Kelly’s descendants, who received the bushranger’s remains after they were exhumed from a mass prison grave, said they will hold a private church memorial service tomorrow before the burial in an unmarked grave on Sunday.
The homemade armour and helmet he wore during his last violent shootout with police and his reported final words before he was hanged at Melbourne Gaol on Nov 11, 1880 — “such is life” — helped make Kelly an iconic figure.

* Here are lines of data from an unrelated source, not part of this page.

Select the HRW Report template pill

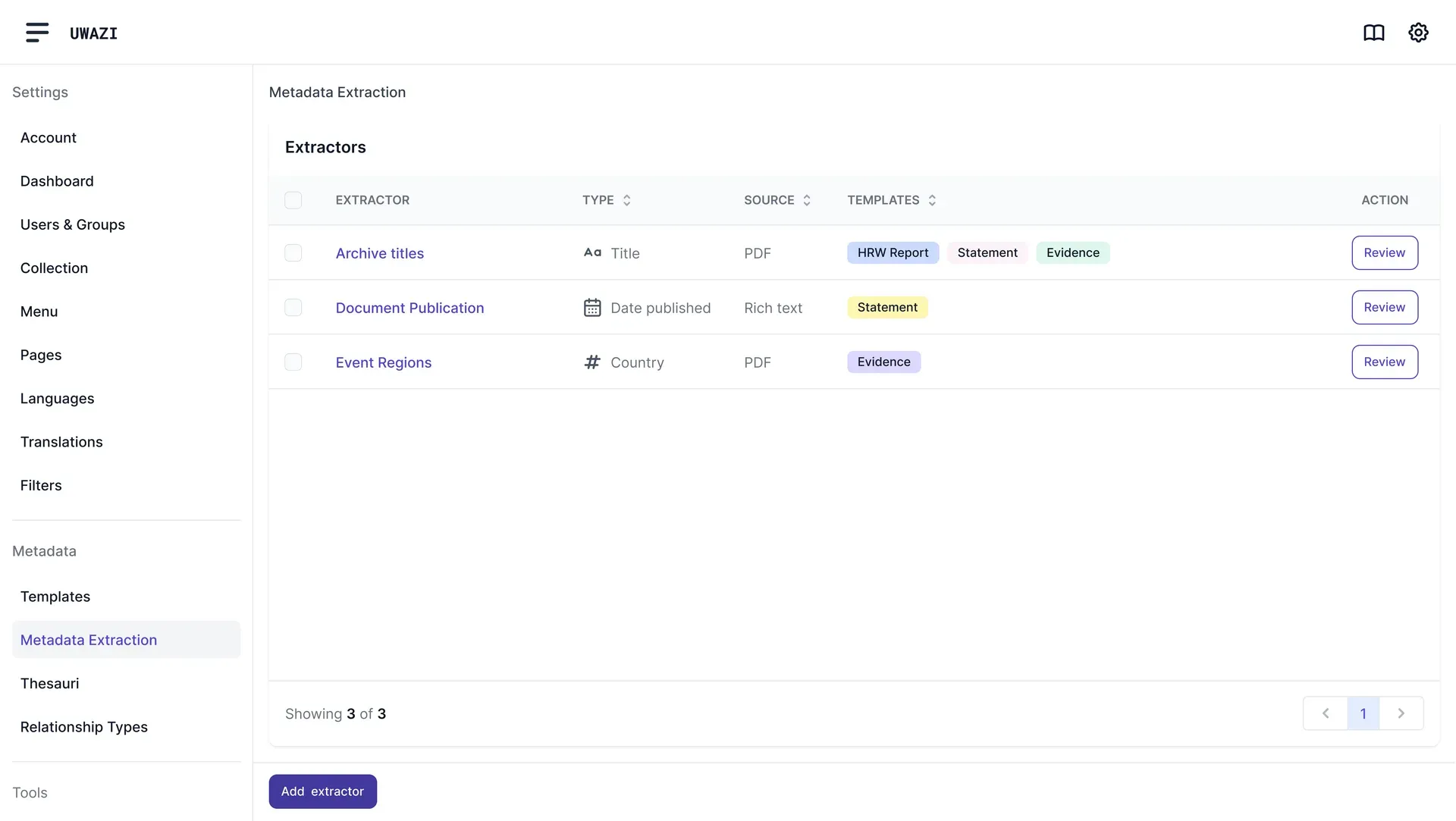pyautogui.click(x=893, y=252)
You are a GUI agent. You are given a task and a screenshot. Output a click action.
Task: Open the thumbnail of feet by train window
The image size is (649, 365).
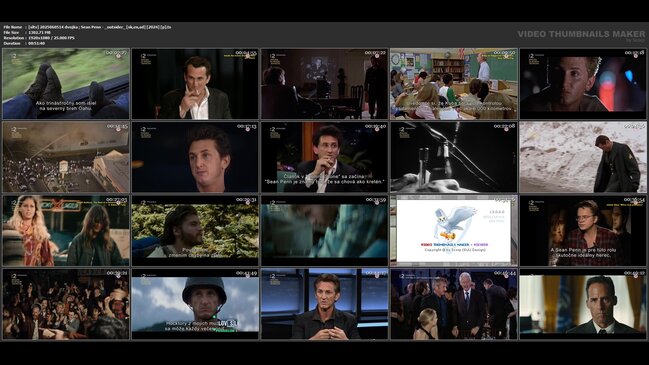(x=66, y=84)
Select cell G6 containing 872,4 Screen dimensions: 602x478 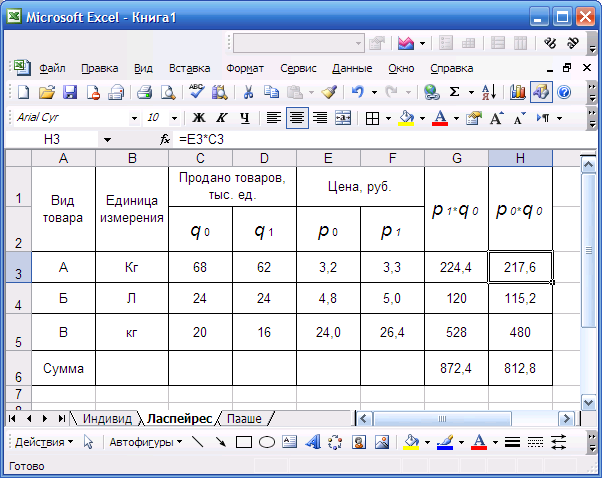[456, 368]
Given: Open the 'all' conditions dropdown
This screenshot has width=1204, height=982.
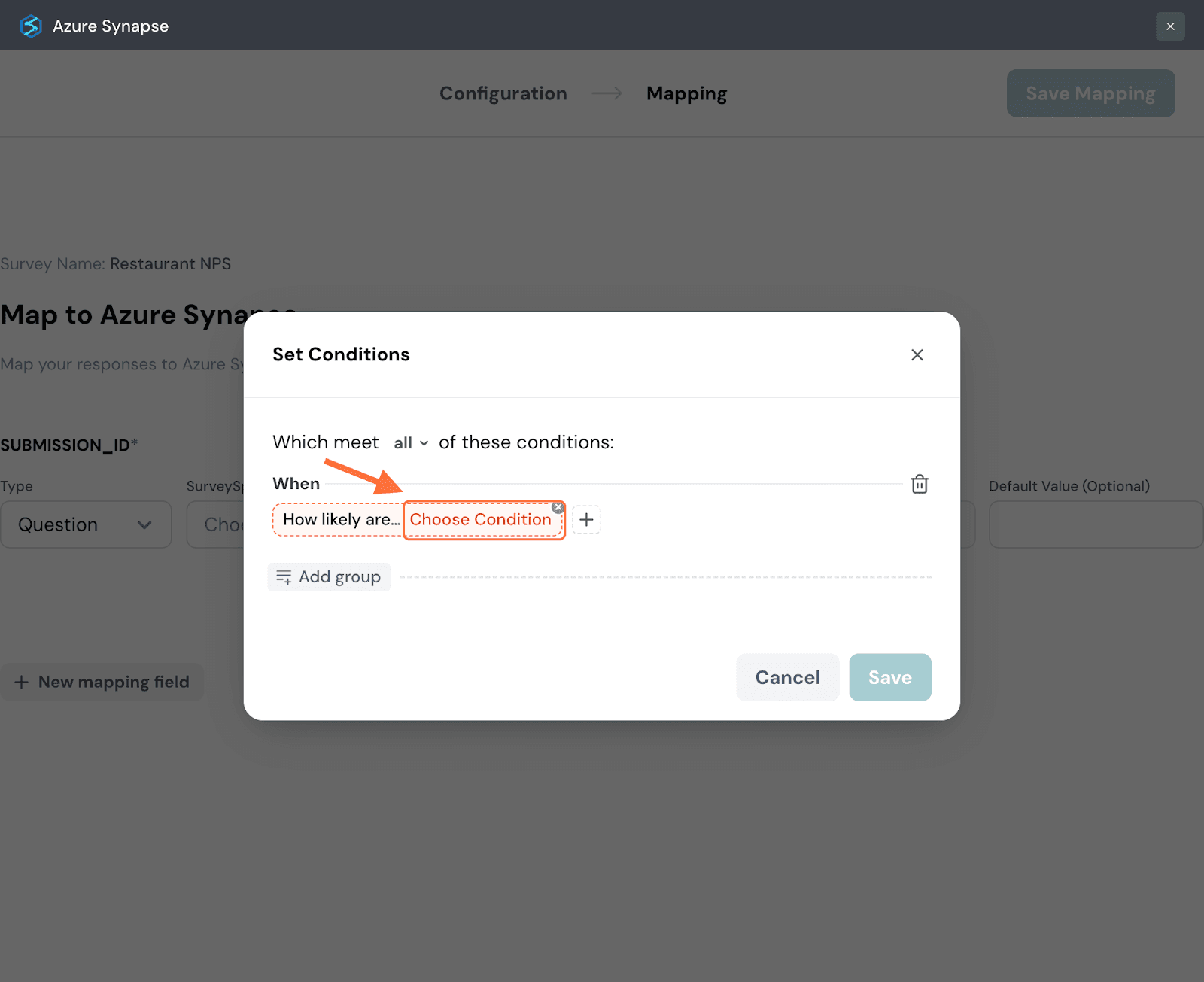Looking at the screenshot, I should pos(411,443).
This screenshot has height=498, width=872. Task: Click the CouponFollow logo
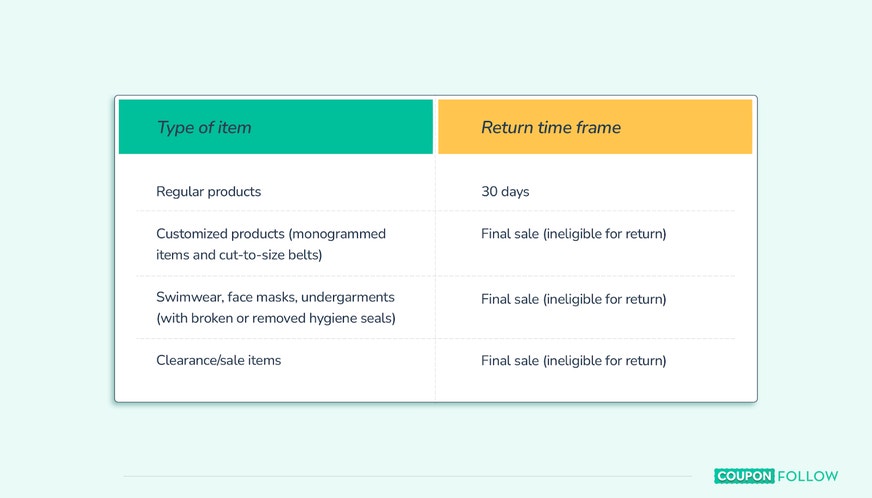point(776,476)
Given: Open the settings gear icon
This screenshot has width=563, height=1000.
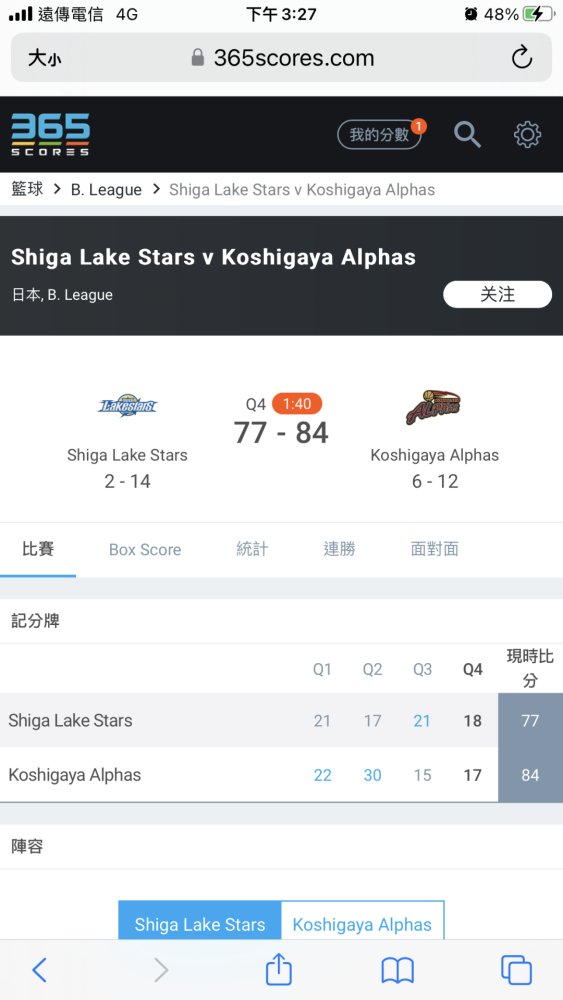Looking at the screenshot, I should (527, 135).
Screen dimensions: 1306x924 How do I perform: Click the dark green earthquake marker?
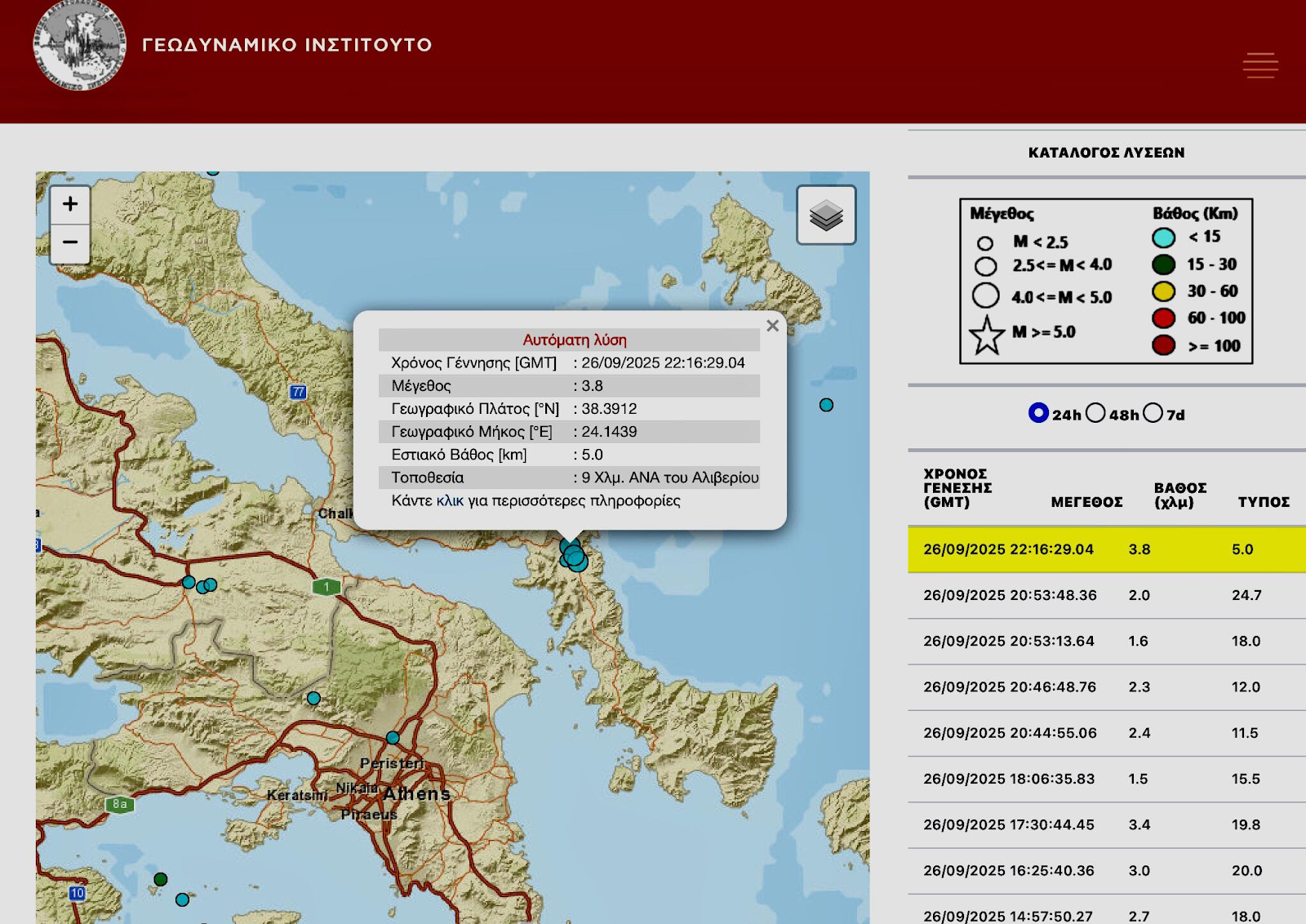pyautogui.click(x=161, y=879)
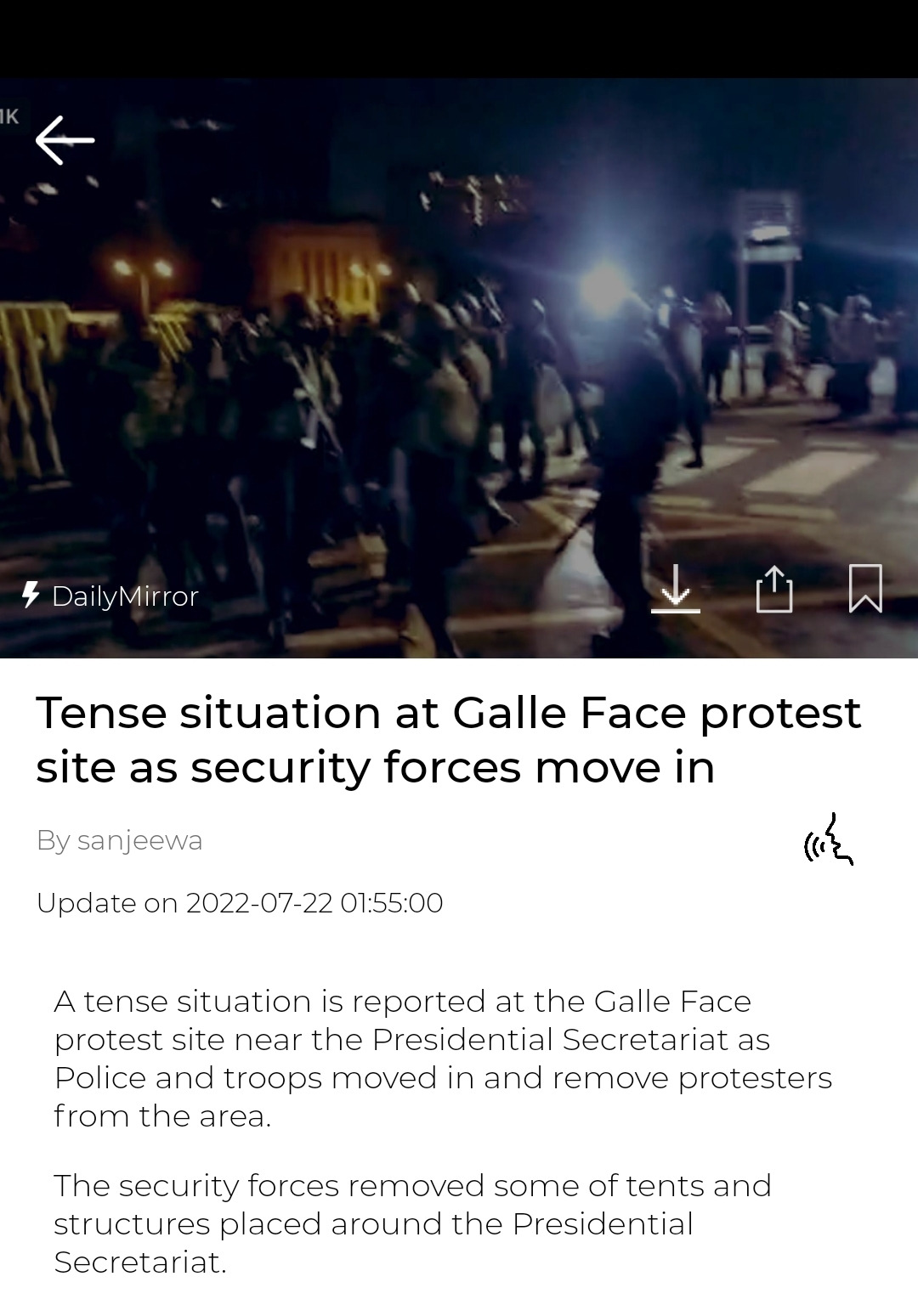Go back using the arrow icon
Screen dimensions: 918x1316
65,140
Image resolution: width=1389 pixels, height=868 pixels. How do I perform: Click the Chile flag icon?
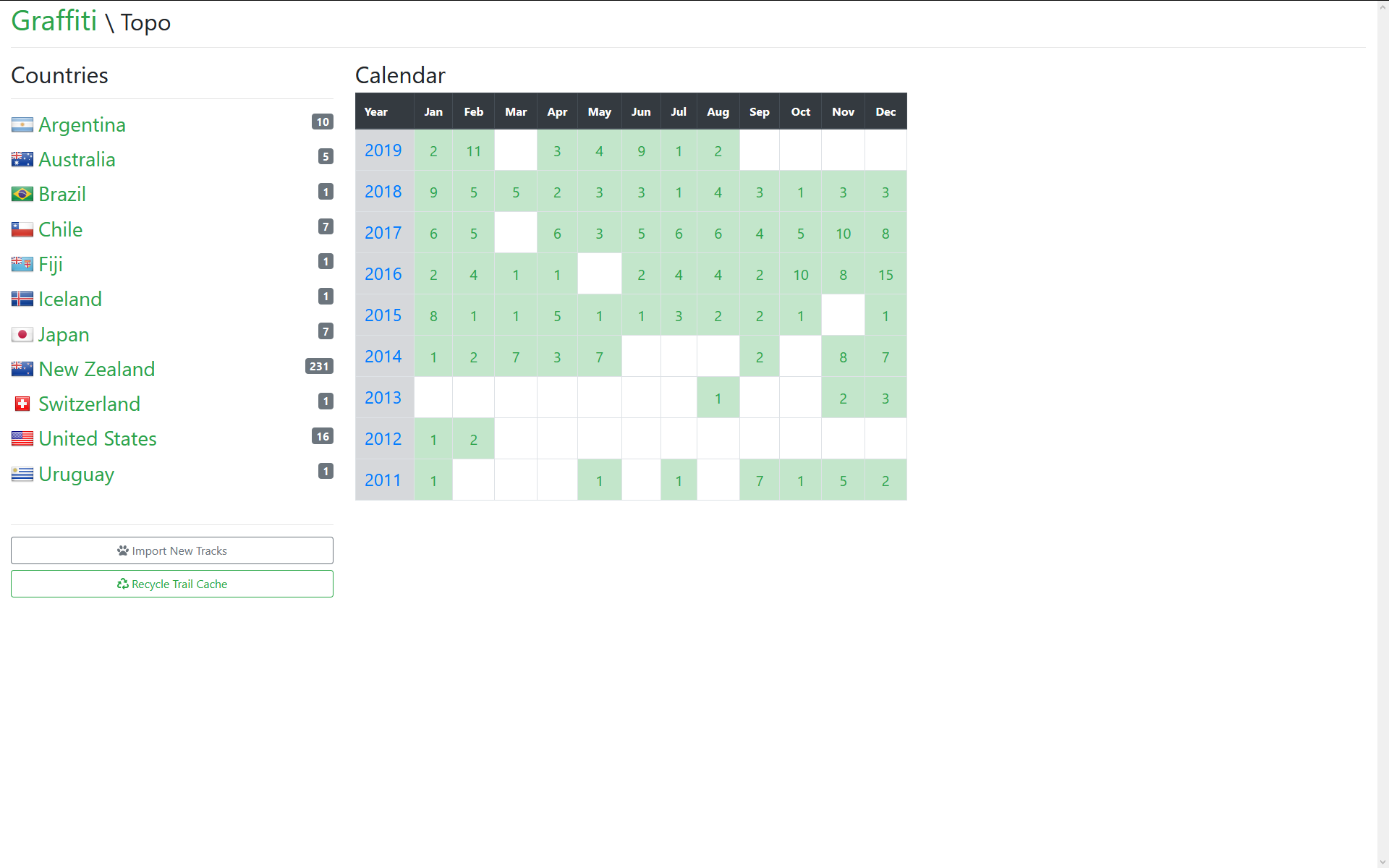22,230
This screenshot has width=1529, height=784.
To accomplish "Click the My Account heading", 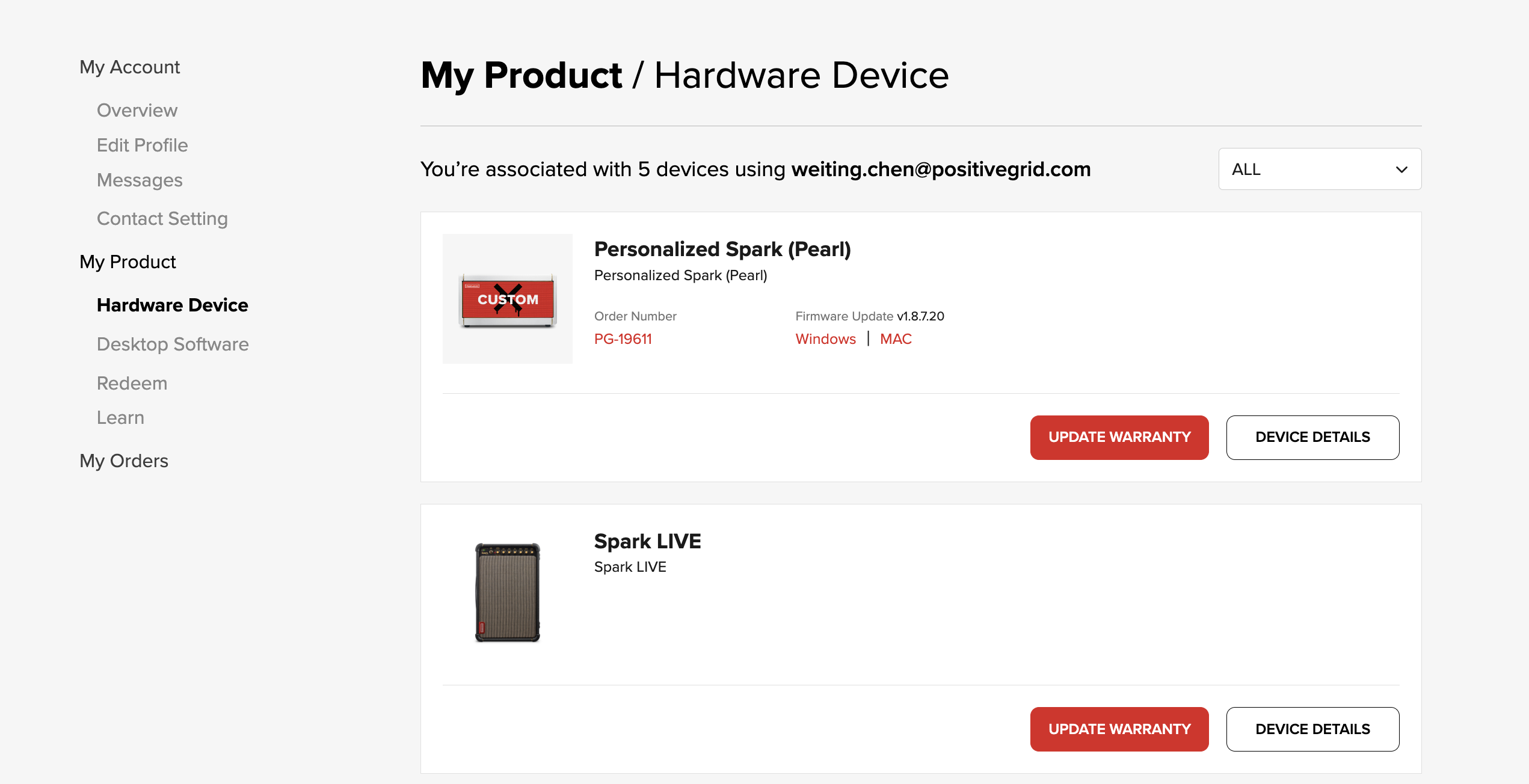I will pyautogui.click(x=130, y=67).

His family, the Kelly Gang, became a symbol for social tensions between poor Irish settlers and the wealthy establishment at the time. Kelly became a folk hero for standing up to the Anglo- Australian ruling class.
Kelly’s descendants said the private farewells were in keeping with the outlaw’s requests.
“The descendants of the Kelly family wish to give effect to Ned Kelly’s last wish and that he now be buried in consecrated ground with only his family in attendance in order to ensure a private, respectful and dignified funeral,” the family said in a statement.
One Australian media outlet reported that Kelly will be buried at Greta, near Glenrowan, north-east of Victoria, where his mother is buried.
Kelly’s remains were first buried in a mass grave at Melbourne Gaol. When that closed in 1929, his bones were exhumed and reburied in another mass grave at Pentridge Prison.
In 2009, all the bones buried in Pentridge yard were exhumed and Kelly’s skeleton was identified in 2011 by scientists after DNA tests against a descendant.
Kelly’s skull remains missing. It was believed to have been separated from his skeleton during the transfer.
His story inspired the novel True History of the Kelly Gang by Peter Carey, which won the Booker Prize in 2001. The late Heath Ledger played him in a 2003 movie.